PomBase data update

Thu, 2014-11-13

We have updated the data available on the PomBase web site to include manual curation through October 27, 2014, including 225 community-curated publications. The gene page Phenotype section now includes data from the high-throughput microscopy analysis of viable deletion mutants reported in:

Graml V, Studera X, Lawson JL, Chessel A, Geymonat M, Bortfeld-Miller M, Walter T, Wagstaff L, Piddini E, Carazo-Salas RE. A Genomic Multiprocess Survey of Machineries that Control and Link Cell Shape, Microtubule Organization, and Cell-Cycle Progression. Dev Cell. 2014 Oct 27;31(2):227-39. doi: 10.1016/j.devcel.2014.09.005 PMID:25373780. Links to the accompanying SYSGRO resource have been added to the External References section of the gene pages.

The genome browser now includes tracks for intron branch point data from:

Bitton DA, Rallis C, Jeffares DC, Smith GC, Chen YY, Codlin S, Marguerat  S, Bähler J. LaSSO, a strategy for genome-wide mapping of intronic  lariats and branch points using RNA-seq. Genome Res. 2014 Jul;24(7):1169-79. doi: 10.1101/gr.166819.113 PMID:24709818.

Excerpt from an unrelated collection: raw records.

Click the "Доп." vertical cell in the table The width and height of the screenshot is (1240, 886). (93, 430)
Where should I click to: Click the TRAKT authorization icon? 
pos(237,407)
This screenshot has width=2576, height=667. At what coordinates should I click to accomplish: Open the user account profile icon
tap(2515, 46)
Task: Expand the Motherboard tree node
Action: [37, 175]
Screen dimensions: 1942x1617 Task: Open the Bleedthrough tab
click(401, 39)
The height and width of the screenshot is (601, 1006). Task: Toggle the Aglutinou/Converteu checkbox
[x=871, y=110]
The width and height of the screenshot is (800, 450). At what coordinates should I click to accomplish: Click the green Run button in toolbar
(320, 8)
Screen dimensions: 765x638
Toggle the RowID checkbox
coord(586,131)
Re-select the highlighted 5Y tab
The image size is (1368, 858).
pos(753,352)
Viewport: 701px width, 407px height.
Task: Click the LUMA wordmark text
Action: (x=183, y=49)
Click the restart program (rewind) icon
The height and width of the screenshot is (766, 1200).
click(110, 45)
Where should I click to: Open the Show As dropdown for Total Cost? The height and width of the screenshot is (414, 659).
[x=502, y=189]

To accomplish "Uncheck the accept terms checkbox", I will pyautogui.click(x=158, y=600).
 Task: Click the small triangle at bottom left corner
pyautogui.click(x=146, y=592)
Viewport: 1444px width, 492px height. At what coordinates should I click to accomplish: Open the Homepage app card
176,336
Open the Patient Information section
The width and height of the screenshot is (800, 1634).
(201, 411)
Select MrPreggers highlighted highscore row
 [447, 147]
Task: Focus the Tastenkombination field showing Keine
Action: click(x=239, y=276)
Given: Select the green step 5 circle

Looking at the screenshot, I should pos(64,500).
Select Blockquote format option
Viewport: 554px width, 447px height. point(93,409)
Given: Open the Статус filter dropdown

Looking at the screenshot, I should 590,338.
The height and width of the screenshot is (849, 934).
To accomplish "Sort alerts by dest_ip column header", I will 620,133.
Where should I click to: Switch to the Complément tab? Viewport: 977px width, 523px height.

We have greatly improved search results for GO and FYPO annotations: both now follow more relationship types within the ontology to retrieve genes annotated to a term. The PomBase GO search now includes the regulates relationships, so its search results are consistent with those in the GO Consortium's AmiGO browser. The FYPO search now uses has_part, has_output, and output_of as well as is_a and part_of. The Phenotype section now includes a highlighted sub-header that indicates whether a deletion mutant is viable or inviable. A file of protein complex subunits is available for download, and numerous smaller improvements have been made in the gene pages and static pages.